Das zwingt die Organisation dazu, nach neuen Quellen zu suchen, um ihre Hilfsaktionen zu finanzieren, denn die staatlichen Zuwendungen sind in den letzten Jahren um sage und schreibe zwei Drittel gekürzt worden. Trotzdem hat das Rote Kreuz auf dem Archipel mehr als 40.000 Personen in extremer Notlage geholfen.

„Die Solidarität der Canarios hat insbesondere in den letzten Jahren der Krise beachtlich zugenommen. Denn trotz der enormen Kürzungen der öffentlichen Mittel um rund 65 Prozent, konnte das Rote Kreuz die gestiegenen Anforderungen erfüllen und doppelt so viele Menschen unterstützen.

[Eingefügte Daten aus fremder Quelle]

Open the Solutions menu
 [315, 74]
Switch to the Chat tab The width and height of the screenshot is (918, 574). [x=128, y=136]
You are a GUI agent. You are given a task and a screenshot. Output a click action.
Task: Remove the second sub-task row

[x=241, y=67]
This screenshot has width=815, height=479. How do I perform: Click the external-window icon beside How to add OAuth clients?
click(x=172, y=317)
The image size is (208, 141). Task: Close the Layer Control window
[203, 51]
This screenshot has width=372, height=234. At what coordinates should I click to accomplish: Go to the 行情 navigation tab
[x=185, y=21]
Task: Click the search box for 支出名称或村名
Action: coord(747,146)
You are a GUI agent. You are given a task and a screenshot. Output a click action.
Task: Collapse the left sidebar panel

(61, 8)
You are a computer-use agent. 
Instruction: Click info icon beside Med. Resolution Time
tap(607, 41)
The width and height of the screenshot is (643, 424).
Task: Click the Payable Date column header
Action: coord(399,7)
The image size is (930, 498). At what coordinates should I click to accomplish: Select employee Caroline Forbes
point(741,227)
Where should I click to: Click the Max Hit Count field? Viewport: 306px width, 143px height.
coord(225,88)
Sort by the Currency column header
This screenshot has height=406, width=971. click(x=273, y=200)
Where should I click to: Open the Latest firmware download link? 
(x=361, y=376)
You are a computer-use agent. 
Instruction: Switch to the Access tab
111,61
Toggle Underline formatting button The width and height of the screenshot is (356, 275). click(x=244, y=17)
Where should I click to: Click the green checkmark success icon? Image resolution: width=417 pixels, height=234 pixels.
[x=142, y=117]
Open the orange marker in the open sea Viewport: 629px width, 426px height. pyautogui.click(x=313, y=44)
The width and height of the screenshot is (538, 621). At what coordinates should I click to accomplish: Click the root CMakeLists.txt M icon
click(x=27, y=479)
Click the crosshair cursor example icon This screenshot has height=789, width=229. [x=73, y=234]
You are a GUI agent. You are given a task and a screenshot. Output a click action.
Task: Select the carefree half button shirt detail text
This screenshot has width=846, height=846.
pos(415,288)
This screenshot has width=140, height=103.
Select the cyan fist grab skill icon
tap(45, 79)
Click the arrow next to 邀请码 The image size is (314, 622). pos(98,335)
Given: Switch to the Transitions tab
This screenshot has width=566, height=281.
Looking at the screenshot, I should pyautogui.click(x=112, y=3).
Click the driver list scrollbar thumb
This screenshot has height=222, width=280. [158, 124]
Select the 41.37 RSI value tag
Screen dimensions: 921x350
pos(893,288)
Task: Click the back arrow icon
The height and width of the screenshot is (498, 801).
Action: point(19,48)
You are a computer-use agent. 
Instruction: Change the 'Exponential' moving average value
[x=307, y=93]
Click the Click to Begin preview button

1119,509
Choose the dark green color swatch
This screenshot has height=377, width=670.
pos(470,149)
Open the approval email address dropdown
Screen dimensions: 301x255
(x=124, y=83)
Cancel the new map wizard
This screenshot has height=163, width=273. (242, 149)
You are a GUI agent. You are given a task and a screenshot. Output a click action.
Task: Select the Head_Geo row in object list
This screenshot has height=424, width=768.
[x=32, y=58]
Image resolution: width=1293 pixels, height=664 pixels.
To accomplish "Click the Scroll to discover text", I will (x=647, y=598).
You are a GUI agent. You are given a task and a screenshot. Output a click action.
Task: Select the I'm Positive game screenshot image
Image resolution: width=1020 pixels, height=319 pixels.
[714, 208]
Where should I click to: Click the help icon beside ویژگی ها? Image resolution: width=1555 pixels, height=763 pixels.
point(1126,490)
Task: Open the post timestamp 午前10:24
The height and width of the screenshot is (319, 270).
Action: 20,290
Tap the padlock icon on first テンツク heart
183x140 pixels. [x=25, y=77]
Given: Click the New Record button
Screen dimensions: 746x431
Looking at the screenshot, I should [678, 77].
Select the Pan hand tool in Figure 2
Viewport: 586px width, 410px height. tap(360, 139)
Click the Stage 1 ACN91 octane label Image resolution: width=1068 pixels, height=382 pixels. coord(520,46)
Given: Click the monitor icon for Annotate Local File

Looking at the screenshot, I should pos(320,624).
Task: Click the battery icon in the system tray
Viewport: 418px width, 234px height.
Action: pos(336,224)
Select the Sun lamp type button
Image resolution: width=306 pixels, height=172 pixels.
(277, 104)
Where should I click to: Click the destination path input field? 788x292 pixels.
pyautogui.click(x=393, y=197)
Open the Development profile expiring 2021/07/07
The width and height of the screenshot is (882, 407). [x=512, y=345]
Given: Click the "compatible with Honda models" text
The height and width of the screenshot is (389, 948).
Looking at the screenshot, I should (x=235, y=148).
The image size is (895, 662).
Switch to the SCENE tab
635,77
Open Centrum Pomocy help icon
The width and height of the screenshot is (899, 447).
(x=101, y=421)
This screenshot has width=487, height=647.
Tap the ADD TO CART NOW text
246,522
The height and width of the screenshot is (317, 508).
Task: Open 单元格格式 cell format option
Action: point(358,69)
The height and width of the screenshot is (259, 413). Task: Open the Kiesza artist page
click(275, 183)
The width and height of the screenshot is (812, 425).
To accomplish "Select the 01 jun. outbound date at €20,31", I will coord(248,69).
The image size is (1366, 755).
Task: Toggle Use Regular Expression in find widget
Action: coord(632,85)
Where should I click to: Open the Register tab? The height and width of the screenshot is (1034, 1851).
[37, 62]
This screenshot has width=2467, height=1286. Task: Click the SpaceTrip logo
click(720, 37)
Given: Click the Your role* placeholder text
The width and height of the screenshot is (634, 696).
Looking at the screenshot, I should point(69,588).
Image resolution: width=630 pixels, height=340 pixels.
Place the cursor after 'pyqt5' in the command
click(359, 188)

Das war nur dank der Spenden von Unternehmen und Privatpersonen, Mitgliedsbeiträgen und freiwilligen Helfern möglich.“

Die Hilfsbereitschaft der Menschen hier auf den Inseln sei so groß, dass Personen, welche die Hilfe des Roten Kreuzes in Anspruch nehmen, dann ihrerseits als freiwillige Helfer mitarbeiten. Sie setzen sich für die Menschen ein, die sich in der gleichen Situation befinden wie sie selbst, lobte Gerardo Mesa Noda.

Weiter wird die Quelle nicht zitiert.